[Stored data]
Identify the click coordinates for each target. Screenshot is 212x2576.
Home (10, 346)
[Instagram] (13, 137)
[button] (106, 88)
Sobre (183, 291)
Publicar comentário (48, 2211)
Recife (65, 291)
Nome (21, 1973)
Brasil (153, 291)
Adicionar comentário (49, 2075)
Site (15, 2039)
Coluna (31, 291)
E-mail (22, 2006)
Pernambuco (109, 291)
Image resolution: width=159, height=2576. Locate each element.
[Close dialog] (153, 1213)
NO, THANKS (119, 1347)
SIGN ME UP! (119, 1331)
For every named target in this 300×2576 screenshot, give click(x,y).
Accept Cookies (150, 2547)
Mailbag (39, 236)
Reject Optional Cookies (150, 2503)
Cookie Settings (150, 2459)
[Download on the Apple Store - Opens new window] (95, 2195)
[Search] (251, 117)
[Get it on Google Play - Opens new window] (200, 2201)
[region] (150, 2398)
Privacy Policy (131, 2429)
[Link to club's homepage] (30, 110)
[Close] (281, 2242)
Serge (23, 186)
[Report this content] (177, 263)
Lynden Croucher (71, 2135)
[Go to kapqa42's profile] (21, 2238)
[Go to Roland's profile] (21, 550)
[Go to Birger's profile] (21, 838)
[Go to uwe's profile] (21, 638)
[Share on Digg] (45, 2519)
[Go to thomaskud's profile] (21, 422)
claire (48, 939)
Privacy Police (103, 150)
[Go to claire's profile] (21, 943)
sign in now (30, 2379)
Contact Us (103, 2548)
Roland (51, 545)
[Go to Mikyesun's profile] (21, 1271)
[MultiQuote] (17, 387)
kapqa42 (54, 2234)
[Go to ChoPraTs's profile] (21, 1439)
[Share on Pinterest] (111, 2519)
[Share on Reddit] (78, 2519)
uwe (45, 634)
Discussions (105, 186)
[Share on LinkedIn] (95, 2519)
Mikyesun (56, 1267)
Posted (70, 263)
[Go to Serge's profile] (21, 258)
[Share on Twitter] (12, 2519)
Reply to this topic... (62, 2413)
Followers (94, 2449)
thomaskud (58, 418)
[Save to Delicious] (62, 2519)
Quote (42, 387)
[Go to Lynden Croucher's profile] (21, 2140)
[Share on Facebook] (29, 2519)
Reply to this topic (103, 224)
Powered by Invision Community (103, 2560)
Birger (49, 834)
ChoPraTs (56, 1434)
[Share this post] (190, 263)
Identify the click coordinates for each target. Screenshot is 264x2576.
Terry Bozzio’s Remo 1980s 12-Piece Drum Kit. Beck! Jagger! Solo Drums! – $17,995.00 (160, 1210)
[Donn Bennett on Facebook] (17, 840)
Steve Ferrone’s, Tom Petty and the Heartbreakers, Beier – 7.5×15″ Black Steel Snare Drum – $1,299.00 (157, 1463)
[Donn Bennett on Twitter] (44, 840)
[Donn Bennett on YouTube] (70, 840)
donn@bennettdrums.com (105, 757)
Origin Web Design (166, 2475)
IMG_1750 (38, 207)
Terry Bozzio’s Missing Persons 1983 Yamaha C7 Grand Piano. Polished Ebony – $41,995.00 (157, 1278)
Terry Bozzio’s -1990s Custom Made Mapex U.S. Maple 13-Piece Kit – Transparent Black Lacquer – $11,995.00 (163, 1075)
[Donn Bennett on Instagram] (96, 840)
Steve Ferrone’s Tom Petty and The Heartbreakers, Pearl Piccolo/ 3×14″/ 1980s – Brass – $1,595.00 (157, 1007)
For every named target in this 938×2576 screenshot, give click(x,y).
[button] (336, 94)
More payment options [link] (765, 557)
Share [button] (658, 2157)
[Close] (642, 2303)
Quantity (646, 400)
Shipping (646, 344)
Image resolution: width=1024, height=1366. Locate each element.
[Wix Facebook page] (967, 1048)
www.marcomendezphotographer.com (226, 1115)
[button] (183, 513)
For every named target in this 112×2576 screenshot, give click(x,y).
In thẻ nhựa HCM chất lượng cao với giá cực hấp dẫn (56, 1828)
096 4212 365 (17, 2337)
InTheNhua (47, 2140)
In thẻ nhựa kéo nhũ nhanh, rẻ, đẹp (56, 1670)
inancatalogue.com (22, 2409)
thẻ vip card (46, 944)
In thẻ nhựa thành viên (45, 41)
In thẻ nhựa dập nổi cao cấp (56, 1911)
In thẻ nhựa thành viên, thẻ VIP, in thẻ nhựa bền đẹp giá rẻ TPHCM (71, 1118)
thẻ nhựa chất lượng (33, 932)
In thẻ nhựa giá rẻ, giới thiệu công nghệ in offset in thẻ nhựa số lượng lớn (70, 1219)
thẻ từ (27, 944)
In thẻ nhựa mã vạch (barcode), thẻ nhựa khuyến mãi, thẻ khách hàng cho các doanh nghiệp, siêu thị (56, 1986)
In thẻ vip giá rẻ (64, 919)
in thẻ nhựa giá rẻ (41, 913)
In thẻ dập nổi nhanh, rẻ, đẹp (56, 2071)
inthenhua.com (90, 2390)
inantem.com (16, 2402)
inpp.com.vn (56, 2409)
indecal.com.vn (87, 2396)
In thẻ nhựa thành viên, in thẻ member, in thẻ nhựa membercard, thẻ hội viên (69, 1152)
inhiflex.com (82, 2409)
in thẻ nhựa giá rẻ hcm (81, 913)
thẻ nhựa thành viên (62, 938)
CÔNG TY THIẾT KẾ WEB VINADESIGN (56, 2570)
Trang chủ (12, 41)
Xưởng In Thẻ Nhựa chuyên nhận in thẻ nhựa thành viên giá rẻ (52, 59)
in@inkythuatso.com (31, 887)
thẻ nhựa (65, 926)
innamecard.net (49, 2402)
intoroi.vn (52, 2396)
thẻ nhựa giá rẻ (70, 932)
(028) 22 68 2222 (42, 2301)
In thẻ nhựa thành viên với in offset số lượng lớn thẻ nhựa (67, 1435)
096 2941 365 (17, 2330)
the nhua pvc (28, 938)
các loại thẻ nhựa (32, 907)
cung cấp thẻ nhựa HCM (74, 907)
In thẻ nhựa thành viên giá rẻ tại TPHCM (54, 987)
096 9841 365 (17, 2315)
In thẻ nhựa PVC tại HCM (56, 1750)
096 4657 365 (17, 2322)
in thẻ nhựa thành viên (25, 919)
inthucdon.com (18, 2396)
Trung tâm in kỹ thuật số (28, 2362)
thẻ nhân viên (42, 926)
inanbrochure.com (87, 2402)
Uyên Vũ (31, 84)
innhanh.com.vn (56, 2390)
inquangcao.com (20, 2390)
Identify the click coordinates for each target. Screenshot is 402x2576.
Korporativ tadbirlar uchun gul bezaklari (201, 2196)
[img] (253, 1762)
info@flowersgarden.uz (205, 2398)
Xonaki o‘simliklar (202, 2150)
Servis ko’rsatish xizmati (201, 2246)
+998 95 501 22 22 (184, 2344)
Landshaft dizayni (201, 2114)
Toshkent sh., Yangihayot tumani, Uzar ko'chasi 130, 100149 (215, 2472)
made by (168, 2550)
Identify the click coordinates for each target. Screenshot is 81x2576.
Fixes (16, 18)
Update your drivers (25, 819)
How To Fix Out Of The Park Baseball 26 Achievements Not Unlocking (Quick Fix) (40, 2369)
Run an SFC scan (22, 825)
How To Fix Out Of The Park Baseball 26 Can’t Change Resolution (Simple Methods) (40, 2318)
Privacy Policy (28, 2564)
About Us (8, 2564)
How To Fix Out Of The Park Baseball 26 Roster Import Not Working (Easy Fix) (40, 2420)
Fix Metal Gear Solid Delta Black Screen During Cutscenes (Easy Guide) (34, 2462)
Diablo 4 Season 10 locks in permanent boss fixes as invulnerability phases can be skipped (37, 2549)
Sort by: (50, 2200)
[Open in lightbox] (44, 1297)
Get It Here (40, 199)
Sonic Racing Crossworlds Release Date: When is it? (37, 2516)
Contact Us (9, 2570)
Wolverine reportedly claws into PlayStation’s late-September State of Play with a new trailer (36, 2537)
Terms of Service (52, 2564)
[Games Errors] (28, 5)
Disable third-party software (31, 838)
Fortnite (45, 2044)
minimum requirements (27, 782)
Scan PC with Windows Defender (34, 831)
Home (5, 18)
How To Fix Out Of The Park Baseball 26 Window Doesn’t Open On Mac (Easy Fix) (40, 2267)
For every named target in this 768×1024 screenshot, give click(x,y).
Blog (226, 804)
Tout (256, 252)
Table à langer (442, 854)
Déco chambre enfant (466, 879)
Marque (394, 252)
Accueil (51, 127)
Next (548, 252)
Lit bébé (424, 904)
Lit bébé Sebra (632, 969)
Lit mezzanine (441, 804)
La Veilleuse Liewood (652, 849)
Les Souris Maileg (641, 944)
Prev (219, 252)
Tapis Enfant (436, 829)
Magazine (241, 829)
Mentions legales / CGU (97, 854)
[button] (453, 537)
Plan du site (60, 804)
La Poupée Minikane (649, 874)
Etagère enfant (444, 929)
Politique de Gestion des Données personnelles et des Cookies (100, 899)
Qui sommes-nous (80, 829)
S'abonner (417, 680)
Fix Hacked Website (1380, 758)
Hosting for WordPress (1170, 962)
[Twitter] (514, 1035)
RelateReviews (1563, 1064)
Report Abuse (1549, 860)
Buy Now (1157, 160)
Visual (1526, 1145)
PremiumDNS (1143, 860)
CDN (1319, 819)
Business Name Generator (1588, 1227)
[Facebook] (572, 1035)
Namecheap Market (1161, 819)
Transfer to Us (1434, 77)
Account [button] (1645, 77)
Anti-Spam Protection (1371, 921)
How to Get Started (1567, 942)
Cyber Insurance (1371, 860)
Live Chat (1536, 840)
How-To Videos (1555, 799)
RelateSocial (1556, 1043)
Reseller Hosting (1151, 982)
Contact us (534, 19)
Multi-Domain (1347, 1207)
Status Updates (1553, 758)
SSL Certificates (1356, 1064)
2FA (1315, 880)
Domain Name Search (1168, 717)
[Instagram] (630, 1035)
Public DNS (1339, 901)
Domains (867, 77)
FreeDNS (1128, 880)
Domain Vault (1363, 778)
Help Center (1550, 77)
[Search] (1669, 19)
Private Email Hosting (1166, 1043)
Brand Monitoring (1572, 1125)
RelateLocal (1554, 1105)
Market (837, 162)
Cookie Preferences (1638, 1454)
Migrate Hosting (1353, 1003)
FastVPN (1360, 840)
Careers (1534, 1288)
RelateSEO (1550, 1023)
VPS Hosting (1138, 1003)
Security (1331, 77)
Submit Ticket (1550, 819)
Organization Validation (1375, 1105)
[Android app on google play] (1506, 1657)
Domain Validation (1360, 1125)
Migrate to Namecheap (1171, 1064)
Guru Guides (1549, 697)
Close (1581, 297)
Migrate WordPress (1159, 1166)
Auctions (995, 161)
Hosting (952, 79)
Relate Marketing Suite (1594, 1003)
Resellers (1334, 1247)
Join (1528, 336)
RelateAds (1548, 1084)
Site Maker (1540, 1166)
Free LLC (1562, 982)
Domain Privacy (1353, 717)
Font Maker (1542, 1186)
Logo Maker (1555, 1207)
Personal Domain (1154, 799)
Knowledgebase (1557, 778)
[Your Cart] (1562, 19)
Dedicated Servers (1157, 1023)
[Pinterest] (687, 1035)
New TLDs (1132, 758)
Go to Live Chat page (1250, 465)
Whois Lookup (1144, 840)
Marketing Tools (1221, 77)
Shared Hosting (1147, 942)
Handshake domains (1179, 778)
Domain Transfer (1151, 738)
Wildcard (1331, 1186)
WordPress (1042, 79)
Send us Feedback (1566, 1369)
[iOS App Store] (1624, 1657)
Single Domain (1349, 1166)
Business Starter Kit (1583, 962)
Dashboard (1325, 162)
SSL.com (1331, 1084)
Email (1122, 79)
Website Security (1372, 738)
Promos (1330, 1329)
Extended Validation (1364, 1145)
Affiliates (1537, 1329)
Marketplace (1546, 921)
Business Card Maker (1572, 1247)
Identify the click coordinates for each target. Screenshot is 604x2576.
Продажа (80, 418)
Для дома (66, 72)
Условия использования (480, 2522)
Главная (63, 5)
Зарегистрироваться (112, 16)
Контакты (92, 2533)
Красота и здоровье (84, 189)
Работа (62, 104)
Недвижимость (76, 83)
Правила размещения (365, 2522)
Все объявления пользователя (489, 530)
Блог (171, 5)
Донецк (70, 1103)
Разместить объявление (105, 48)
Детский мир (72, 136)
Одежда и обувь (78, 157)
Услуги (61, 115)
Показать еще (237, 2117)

[About this exercise] Only the lines above from the line with "In thẻ nhựa thành viên với" to the line with "How To Fix Out Of The Park Baseball 26 Achievements", those two lines included, should be reproduced exactly.

[Solution to the exercise]
In thẻ nhựa thành viên với in offset số lượng lớn thẻ nhựa (67, 1435)
096 2941 365 (17, 2330)
the nhua pvc (28, 938)
các loại thẻ nhựa (32, 907)
cung cấp thẻ nhựa HCM (74, 907)
In thẻ nhựa thành viên giá rẻ tại TPHCM (54, 987)
096 9841 365 (17, 2315)
In thẻ nhựa PVC tại HCM (56, 1750)
096 4657 365 (17, 2322)
in thẻ nhựa thành viên (25, 919)
inthucdon.com (18, 2396)
Trung tâm in kỹ thuật số (28, 2362)
thẻ nhân viên (42, 926)
inanbrochure.com (87, 2402)
Uyên Vũ (31, 84)
innhanh.com.vn (56, 2390)
inquangcao.com (20, 2390)
Identify the click coordinates for each target. Screenshot is 402x2576.
Korporativ tadbirlar uchun gul bezaklari (201, 2196)
[img] (253, 1762)
info@flowersgarden.uz (205, 2398)
Xonaki o‘simliklar (202, 2150)
Servis ko’rsatish xizmati (201, 2246)
+998 95 501 22 22 (184, 2344)
Landshaft dizayni (201, 2114)
Toshkent sh., Yangihayot tumani, Uzar ko'chasi 130, 100149 (215, 2472)
made by (168, 2550)
Identify the click coordinates for each target. Screenshot is 81x2576.
Fixes (16, 18)
Update your drivers (25, 819)
How To Fix Out Of The Park Baseball 26 Achievements Not Unlocking (Quick Fix) (40, 2369)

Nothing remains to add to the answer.